The goal of this spiritual path is loving God by serving Him and this service, “devotional service” or bhakti yoga, is the path that practitioners are on. Your identity is simply as the servant of God. Hence, as a long standing Gaudiya Vaishnava tradition, the Sanskrit suffix “das” is added to most initiated Hare Krishna names. Shrila Prabhupada, founder and guru of the Hare Krishna movement, added the additional suffix of “devi” and then “dasi” to most of his female disciples’ names. The word “devi”/ देवी is the Sanksrit word for goddess. According to Douglas Harper, the etymological root Dev- means “a shining one,” from *div- “to shine,” and it is a cognate with Greek dios “divine” and Zeus, and Latin deus (Old Latin deivos).

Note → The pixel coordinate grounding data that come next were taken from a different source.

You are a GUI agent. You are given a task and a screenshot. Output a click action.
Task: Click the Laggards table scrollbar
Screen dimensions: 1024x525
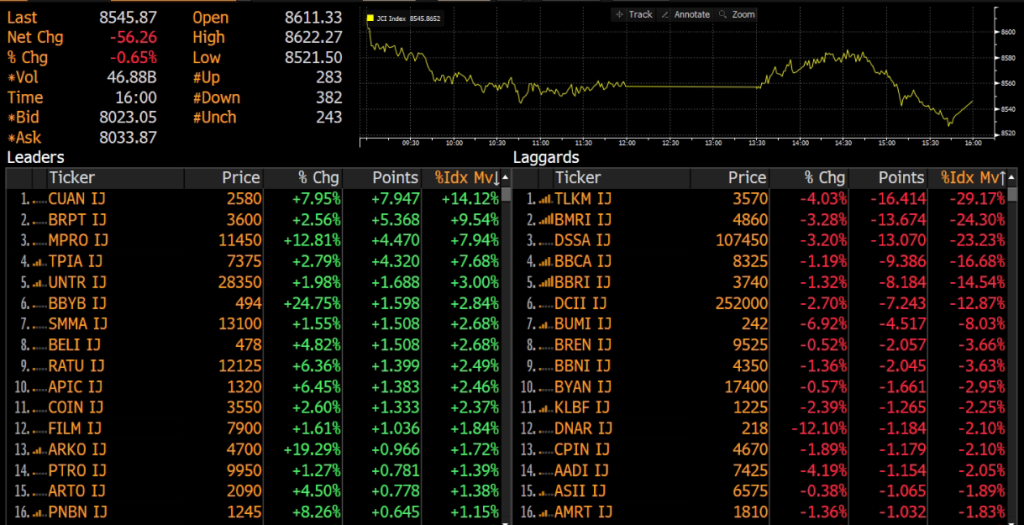(1015, 350)
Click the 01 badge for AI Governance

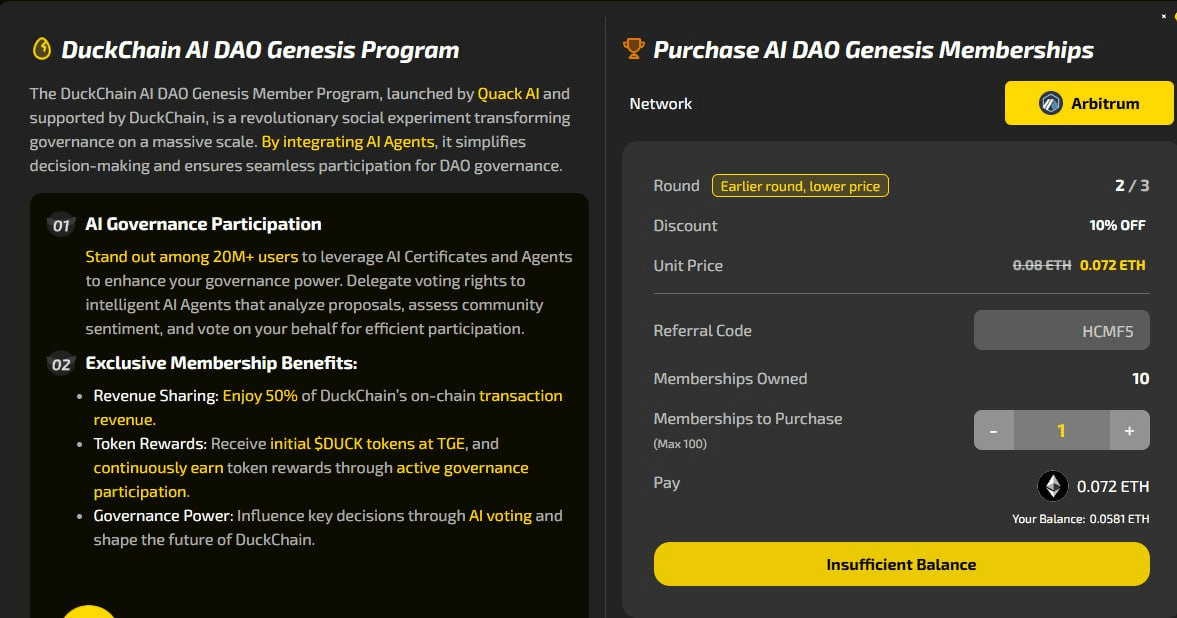click(61, 225)
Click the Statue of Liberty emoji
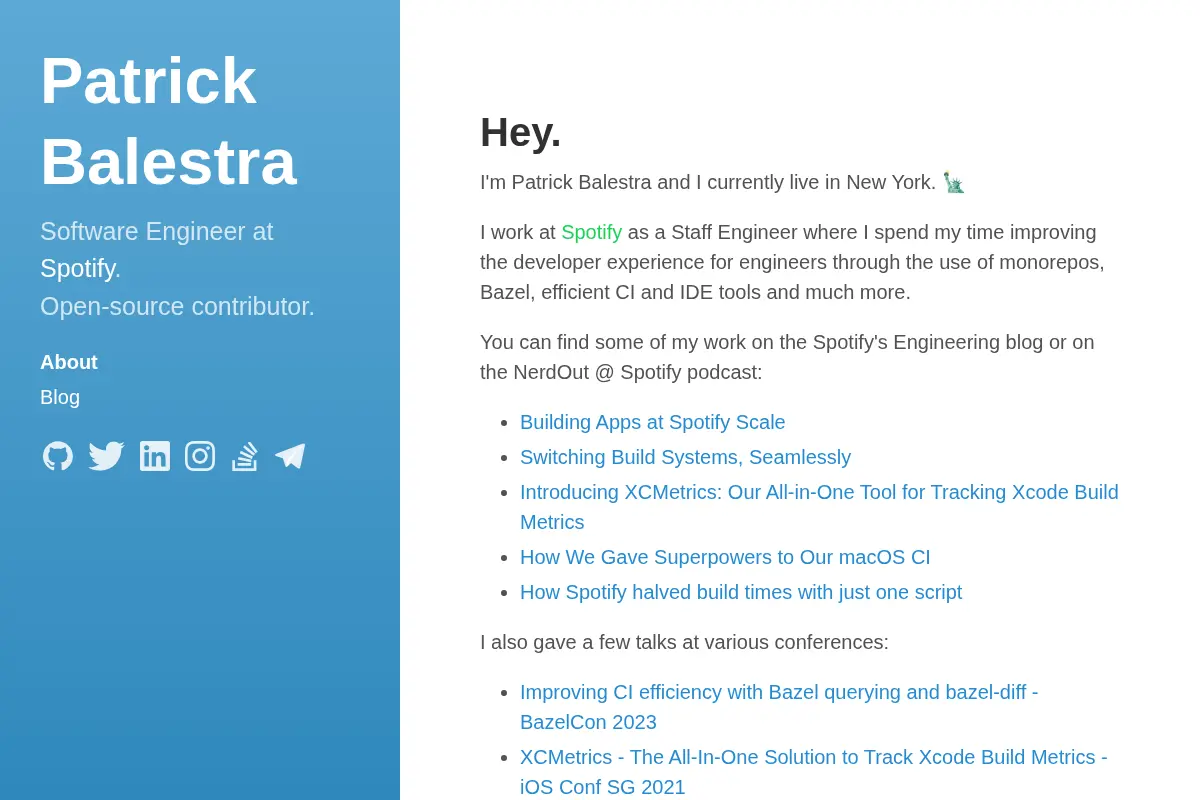Image resolution: width=1200 pixels, height=800 pixels. (953, 182)
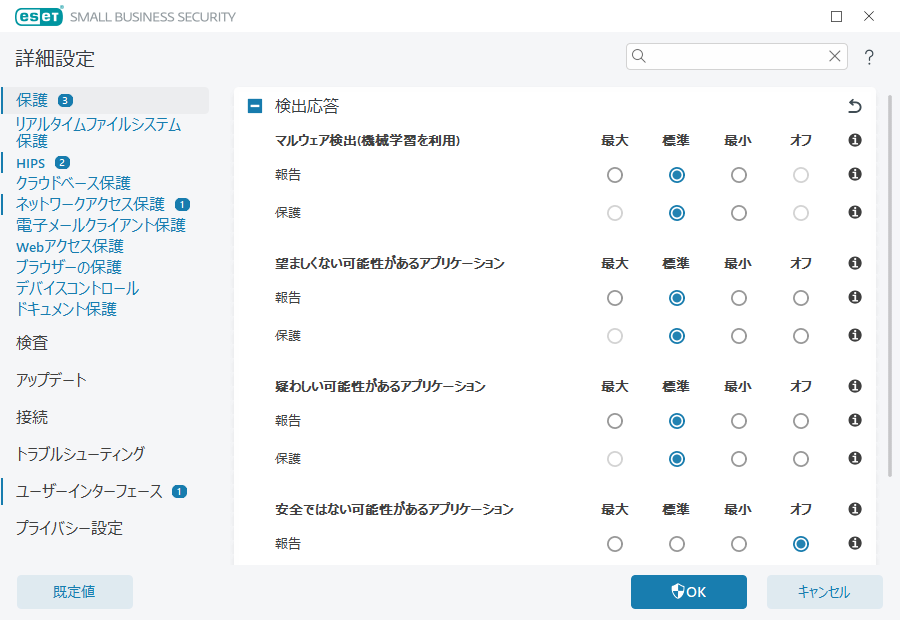Click info icon for 疑わしい可能性があるアプリケーション 保護 row
The image size is (900, 620).
pos(855,459)
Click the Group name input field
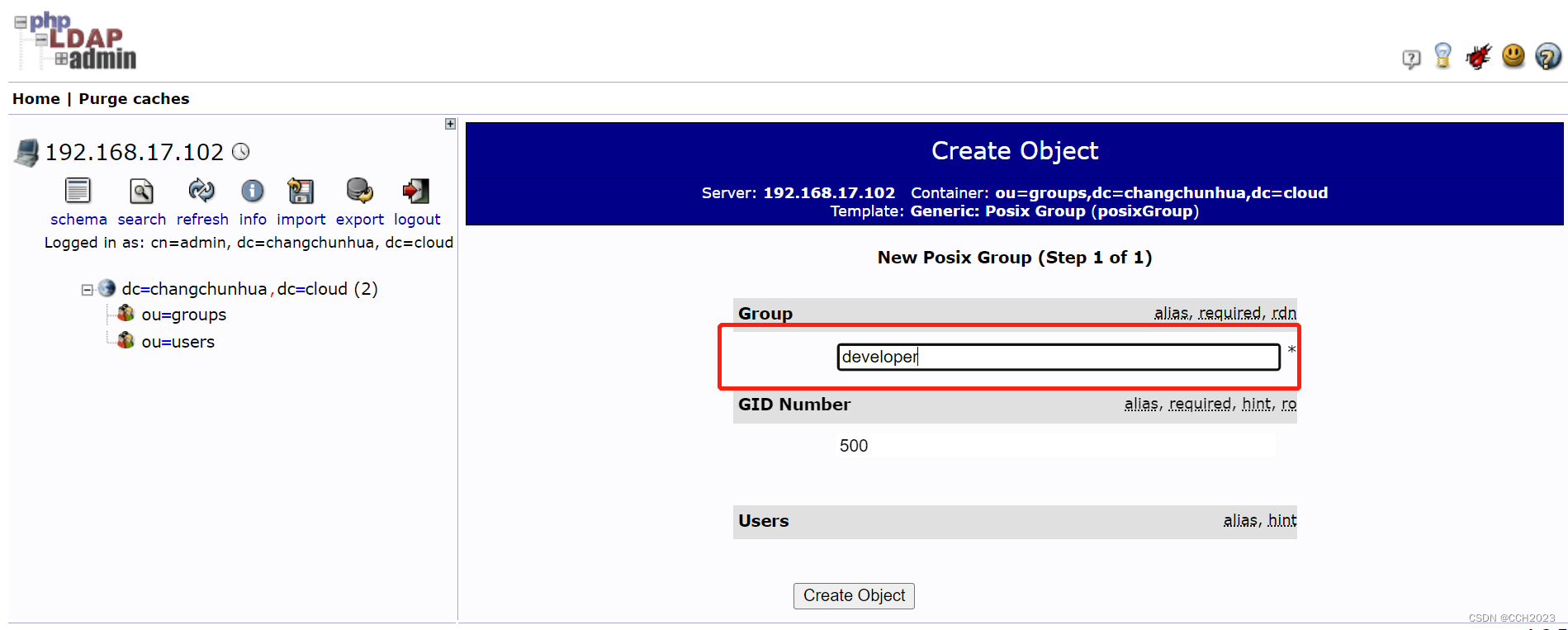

I always looked at this addition as telling – the men are simply called “das” but the women, whether or not this was a conscious choice, have the additional reminder of this divinity added to their names. That weight is quickly tampered with “dāsī,” which according to Merriam Webster, is the feminine form of the Sanskrit dāsa which means servant, handmaiden, slave. But together, the two words suffixing my name have been a part of my identity as long as I can remember.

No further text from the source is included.